だから関東大震災に限らず、デルタ部の震度は古い地形よりも大きい。
旧東京市の被害要因別の死者数分布と震度分布
東北地方太平洋沖地震 震度図

注5
東日本大震災で家を失った人の数は39万人、関東大震災では東京だけで150万人という。
「関東大震災時の救援」鈴木淳、2004

注6
新橋駅は鉄道唱歌「汽笛一声新橋を♪」と歌詞にもあるように明治時代からあった。もっとも初代「新橋駅」は今の汐留あたりにあったらしい。
蒸気機関車 しかし新橋駅はあったが、新橋という町名ができたのは、このあたりが関東大震災で焼け野原になったために、復興の際に全面的に町名が変更されて新橋という町ができたそうです。

注7
「ホワイトカラーの失業対策」という言い回しは1990年代初頭の規格解説本で見た。

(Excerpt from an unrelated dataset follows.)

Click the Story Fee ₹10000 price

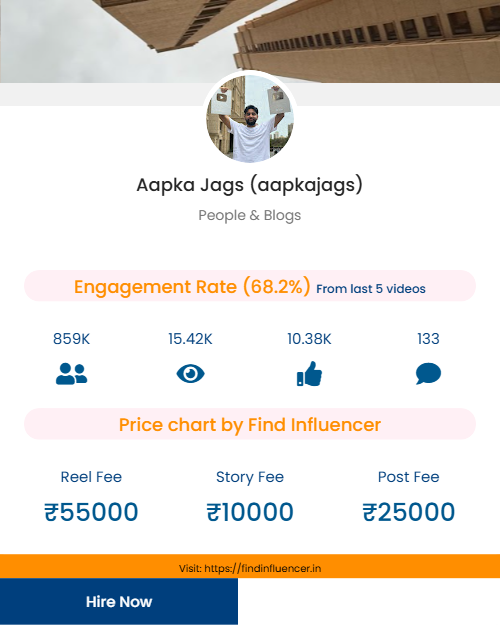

日本においてはまさしく「ホワイトカラーの失業対策」となったことは明白だ。1990年代初頭から2010年代に至るまで、企業において使い物にならない管理職、専門職の行くところが、業界団体設立のISO認証機関であることは否定できない事実である。
環境に縁のない人が環境計量士とか公害防止管理者の資格をとって、審査員をしている。それが大丈夫でないことは立証済である。
いや実は私も公害防止管理者は全部の他に、環境とつく資格をいくつも持っていますが、実際に役所に従事を届けたのは危険物(甲)と作業環境測定士くらいで、他は取っただけでございます。